--- start of THE INPUT ---

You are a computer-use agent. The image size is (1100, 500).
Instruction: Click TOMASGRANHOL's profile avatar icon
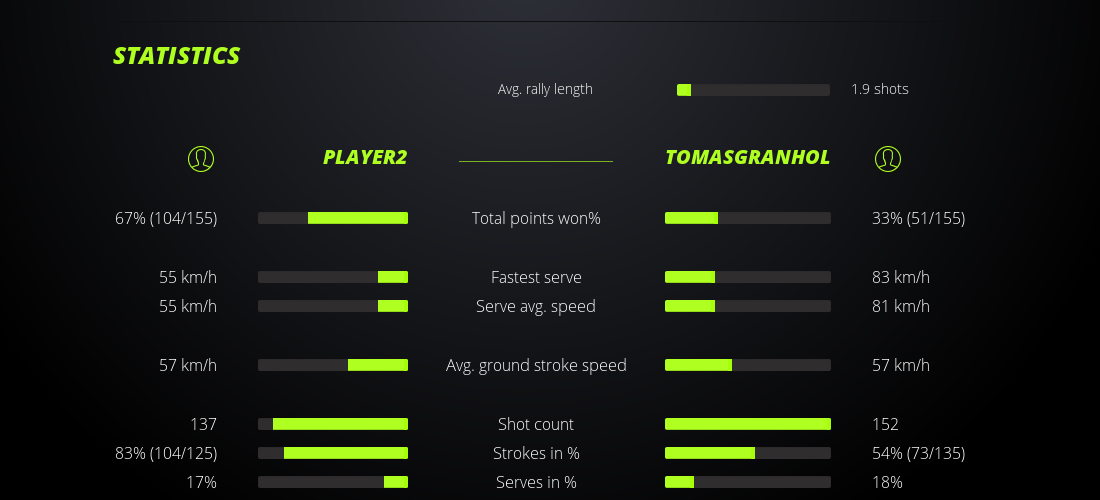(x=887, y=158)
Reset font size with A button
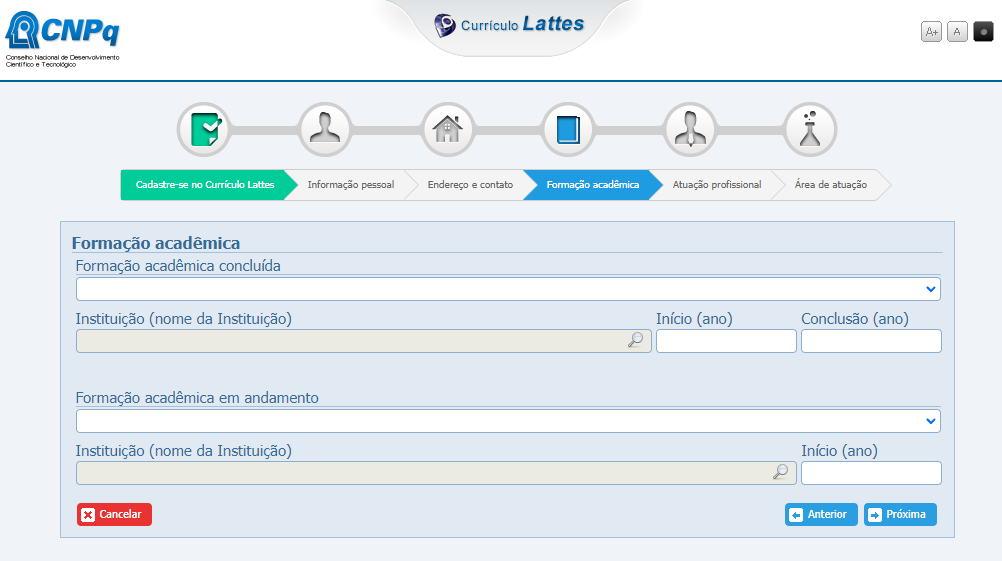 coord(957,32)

--- end of THE INPUT ---
--- start of THE INPUT ---

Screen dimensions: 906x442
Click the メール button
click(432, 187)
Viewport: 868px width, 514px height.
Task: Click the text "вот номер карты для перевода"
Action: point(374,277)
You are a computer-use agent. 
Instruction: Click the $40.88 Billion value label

--- end of THE INPUT ---

• [EXERCISE]:
Please print the records starting at the line that contains "You are a computer-use agent. The" and ending at the line that contains "coord(957,32)", both lines included, copied verbatim. Leave the pictures out of your answer.

• [RESPONSE TO THIS TASK]:
You are a computer-use agent. The image size is (1100, 500).
Instruction: Click TOMASGRANHOL's profile avatar icon
(x=887, y=158)
Reset font size with A button
 coord(957,32)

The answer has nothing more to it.